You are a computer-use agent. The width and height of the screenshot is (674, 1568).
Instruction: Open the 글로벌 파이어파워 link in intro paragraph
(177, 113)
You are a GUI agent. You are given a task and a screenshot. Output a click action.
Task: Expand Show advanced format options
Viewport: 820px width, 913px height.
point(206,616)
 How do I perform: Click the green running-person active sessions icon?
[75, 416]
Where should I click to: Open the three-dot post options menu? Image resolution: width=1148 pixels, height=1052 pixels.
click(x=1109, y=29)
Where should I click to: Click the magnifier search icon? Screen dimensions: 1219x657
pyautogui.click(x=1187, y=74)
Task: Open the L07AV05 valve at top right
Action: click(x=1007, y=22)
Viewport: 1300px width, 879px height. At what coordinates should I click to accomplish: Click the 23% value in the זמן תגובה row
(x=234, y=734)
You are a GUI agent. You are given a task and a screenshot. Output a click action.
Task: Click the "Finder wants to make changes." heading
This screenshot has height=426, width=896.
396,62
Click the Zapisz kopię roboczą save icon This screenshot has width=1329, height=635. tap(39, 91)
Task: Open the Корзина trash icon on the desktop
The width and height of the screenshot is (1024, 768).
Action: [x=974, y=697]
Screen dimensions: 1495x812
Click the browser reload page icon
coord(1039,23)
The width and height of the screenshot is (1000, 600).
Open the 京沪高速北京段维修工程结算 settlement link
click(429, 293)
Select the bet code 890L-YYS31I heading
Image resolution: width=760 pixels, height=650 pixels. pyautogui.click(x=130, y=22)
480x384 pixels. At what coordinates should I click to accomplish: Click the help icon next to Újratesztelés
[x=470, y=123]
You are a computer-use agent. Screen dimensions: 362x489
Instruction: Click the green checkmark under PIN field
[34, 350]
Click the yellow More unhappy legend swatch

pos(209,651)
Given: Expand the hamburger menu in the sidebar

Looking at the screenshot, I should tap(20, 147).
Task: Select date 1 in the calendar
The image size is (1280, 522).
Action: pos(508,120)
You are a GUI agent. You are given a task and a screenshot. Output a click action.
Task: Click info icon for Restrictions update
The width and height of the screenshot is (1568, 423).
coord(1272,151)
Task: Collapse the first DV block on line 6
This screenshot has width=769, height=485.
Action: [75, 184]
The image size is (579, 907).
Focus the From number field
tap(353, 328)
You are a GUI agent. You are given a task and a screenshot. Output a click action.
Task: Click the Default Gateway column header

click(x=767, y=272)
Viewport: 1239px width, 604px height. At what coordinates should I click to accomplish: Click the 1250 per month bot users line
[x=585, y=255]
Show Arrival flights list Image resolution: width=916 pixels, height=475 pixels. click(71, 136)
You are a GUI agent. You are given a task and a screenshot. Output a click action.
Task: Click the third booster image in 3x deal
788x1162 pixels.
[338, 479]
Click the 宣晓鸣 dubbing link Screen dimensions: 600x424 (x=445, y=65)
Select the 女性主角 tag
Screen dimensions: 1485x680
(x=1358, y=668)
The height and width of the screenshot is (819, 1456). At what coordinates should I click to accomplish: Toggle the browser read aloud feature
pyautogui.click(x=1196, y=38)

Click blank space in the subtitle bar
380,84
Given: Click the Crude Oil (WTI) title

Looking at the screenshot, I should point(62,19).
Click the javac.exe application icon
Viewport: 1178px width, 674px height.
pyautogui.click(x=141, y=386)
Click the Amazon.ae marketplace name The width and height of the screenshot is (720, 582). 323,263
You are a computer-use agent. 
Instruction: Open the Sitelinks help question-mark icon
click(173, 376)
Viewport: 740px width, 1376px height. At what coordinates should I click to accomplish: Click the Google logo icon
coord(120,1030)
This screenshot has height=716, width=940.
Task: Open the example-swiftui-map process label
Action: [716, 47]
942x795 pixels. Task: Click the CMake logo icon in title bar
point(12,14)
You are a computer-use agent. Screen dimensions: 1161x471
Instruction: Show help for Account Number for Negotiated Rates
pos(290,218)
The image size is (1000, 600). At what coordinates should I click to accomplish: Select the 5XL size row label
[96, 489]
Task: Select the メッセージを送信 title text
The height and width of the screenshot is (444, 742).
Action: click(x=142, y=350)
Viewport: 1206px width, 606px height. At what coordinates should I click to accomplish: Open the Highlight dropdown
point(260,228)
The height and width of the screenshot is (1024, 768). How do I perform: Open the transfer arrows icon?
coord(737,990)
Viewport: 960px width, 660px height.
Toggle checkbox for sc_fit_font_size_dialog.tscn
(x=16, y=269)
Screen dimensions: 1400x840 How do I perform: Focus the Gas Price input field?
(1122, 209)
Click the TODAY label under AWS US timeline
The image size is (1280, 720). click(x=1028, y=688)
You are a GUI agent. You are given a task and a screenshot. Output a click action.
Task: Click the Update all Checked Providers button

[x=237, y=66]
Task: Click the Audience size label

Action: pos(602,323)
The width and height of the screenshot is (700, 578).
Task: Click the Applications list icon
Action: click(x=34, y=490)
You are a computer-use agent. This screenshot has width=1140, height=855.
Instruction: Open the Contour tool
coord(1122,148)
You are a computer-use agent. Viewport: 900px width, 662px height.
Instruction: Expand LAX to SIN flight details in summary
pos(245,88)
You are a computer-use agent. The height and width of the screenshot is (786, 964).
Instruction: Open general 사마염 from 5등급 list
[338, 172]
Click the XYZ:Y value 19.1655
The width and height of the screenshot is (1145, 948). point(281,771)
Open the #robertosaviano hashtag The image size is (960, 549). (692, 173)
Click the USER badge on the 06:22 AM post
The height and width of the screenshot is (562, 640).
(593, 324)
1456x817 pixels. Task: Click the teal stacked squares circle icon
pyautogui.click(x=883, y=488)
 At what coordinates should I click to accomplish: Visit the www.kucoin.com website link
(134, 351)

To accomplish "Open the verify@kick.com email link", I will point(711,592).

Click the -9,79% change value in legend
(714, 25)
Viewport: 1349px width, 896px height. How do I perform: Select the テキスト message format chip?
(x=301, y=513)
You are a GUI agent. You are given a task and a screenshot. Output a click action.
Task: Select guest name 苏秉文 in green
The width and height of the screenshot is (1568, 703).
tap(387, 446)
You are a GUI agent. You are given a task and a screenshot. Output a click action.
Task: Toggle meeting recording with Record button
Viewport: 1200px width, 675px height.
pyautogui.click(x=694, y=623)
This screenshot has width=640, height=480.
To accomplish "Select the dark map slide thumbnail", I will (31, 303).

────────────────

▸ **TASK STATEMENT**
Output every record without changing any wording.

▸ **ANSWER BELOW**
You are a computer-use agent. The width and height of the screenshot is (674, 1568).
Instruction: Open the 글로벌 파이어파워 link in intro paragraph
(177, 113)
You are a GUI agent. You are given a task and a screenshot. Output a click action.
Task: Expand Show advanced format options
Viewport: 820px width, 913px height.
point(206,616)
 How do I perform: Click the green running-person active sessions icon?
[75, 416]
Where should I click to: Open the three-dot post options menu? Image resolution: width=1148 pixels, height=1052 pixels.
click(x=1109, y=29)
Where should I click to: Click the magnifier search icon? Screen dimensions: 1219x657
pyautogui.click(x=1187, y=74)
Task: Open the L07AV05 valve at top right
Action: click(x=1007, y=22)
Viewport: 1300px width, 879px height. At what coordinates should I click to accomplish: Click the 23% value in the זמן תגובה row
(x=234, y=734)
You are a GUI agent. You are given a task and a screenshot. Output a click action.
Task: Click the "Finder wants to make changes." heading
This screenshot has height=426, width=896.
396,62
Click the Zapisz kopię roboczą save icon This screenshot has width=1329, height=635. tap(39, 91)
Task: Open the Корзина trash icon on the desktop
The width and height of the screenshot is (1024, 768).
Action: [x=974, y=697]
Screen dimensions: 1495x812
Click the browser reload page icon
coord(1039,23)
The width and height of the screenshot is (1000, 600).
Open the 京沪高速北京段维修工程结算 settlement link
click(429, 293)
Select the bet code 890L-YYS31I heading
Image resolution: width=760 pixels, height=650 pixels. pyautogui.click(x=130, y=22)
480x384 pixels. At what coordinates should I click to accomplish: Click the help icon next to Újratesztelés
[x=470, y=123]
You are a computer-use agent. Screen dimensions: 362x489
Instruction: Click the green checkmark under PIN field
[34, 350]
Click the yellow More unhappy legend swatch

pos(209,651)
Given: Expand the hamburger menu in the sidebar

Looking at the screenshot, I should tap(20, 147).
Task: Select date 1 in the calendar
The image size is (1280, 522).
Action: pos(508,120)
You are a GUI agent. You are given a task and a screenshot. Output a click action.
Task: Click info icon for Restrictions update
The width and height of the screenshot is (1568, 423).
coord(1272,151)
Task: Collapse the first DV block on line 6
This screenshot has width=769, height=485.
Action: [75, 184]
The image size is (579, 907).
Focus the From number field
tap(353, 328)
You are a GUI agent. You are given a task and a screenshot. Output a click action.
Task: Click the Default Gateway column header

click(x=767, y=272)
Viewport: 1239px width, 604px height. At what coordinates should I click to accomplish: Click the 1250 per month bot users line
[x=585, y=255]
Show Arrival flights list Image resolution: width=916 pixels, height=475 pixels. click(71, 136)
You are a GUI agent. You are given a task and a screenshot. Output a click action.
Task: Click the third booster image in 3x deal
788x1162 pixels.
[338, 479]
Click the 宣晓鸣 dubbing link Screen dimensions: 600x424 (x=445, y=65)
Select the 女性主角 tag
Screen dimensions: 1485x680
(x=1358, y=668)
The height and width of the screenshot is (819, 1456). At what coordinates should I click to accomplish: Toggle the browser read aloud feature
pyautogui.click(x=1196, y=38)

Click blank space in the subtitle bar
380,84
Given: Click the Crude Oil (WTI) title

Looking at the screenshot, I should point(62,19).
Click the javac.exe application icon
Viewport: 1178px width, 674px height.
pyautogui.click(x=141, y=386)
Click the Amazon.ae marketplace name The width and height of the screenshot is (720, 582). 323,263
You are a computer-use agent. 
Instruction: Open the Sitelinks help question-mark icon
click(173, 376)
Viewport: 740px width, 1376px height. At what coordinates should I click to accomplish: Click the Google logo icon
coord(120,1030)
This screenshot has height=716, width=940.
Task: Open the example-swiftui-map process label
Action: [716, 47]
942x795 pixels. Task: Click the CMake logo icon in title bar
point(12,14)
You are a computer-use agent. Screen dimensions: 1161x471
Instruction: Show help for Account Number for Negotiated Rates
pos(290,218)
The image size is (1000, 600). At what coordinates should I click to accomplish: Select the 5XL size row label
[96, 489]
Task: Select the メッセージを送信 title text
The height and width of the screenshot is (444, 742).
Action: click(x=142, y=350)
Viewport: 1206px width, 606px height. At what coordinates should I click to accomplish: Open the Highlight dropdown
point(260,228)
The height and width of the screenshot is (1024, 768). How do I perform: Open the transfer arrows icon?
coord(737,990)
Viewport: 960px width, 660px height.
Toggle checkbox for sc_fit_font_size_dialog.tscn
(x=16, y=269)
Screen dimensions: 1400x840 How do I perform: Focus the Gas Price input field?
(1122, 209)
Click the TODAY label under AWS US timeline
The image size is (1280, 720). click(x=1028, y=688)
You are a GUI agent. You are given a task and a screenshot. Output a click action.
Task: Click the Update all Checked Providers button

[x=237, y=66]
Task: Click the Audience size label

Action: pos(602,323)
The width and height of the screenshot is (700, 578).
Task: Click the Applications list icon
Action: click(x=34, y=490)
You are a computer-use agent. This screenshot has width=1140, height=855.
Instruction: Open the Contour tool
coord(1122,148)
You are a computer-use agent. Viewport: 900px width, 662px height.
Instruction: Expand LAX to SIN flight details in summary
pos(245,88)
You are a computer-use agent. The height and width of the screenshot is (786, 964).
Instruction: Open general 사마염 from 5등급 list
[338, 172]
Click the XYZ:Y value 19.1655
The width and height of the screenshot is (1145, 948). point(281,771)
Open the #robertosaviano hashtag The image size is (960, 549). (692, 173)
Click the USER badge on the 06:22 AM post
The height and width of the screenshot is (562, 640).
(593, 324)
1456x817 pixels. Task: Click the teal stacked squares circle icon
pyautogui.click(x=883, y=488)
 At what coordinates should I click to accomplish: Visit the www.kucoin.com website link
(134, 351)

To accomplish "Open the verify@kick.com email link", I will point(711,592).

Click the -9,79% change value in legend
(714, 25)
Viewport: 1349px width, 896px height. How do I perform: Select the テキスト message format chip?
(x=301, y=513)
You are a GUI agent. You are given a task and a screenshot. Output a click action.
Task: Select guest name 苏秉文 in green
The width and height of the screenshot is (1568, 703).
tap(387, 446)
You are a GUI agent. You are given a task and a screenshot. Output a click action.
Task: Toggle meeting recording with Record button
Viewport: 1200px width, 675px height.
pyautogui.click(x=694, y=623)
This screenshot has width=640, height=480.
To accomplish "Select the dark map slide thumbnail", I will (31, 303).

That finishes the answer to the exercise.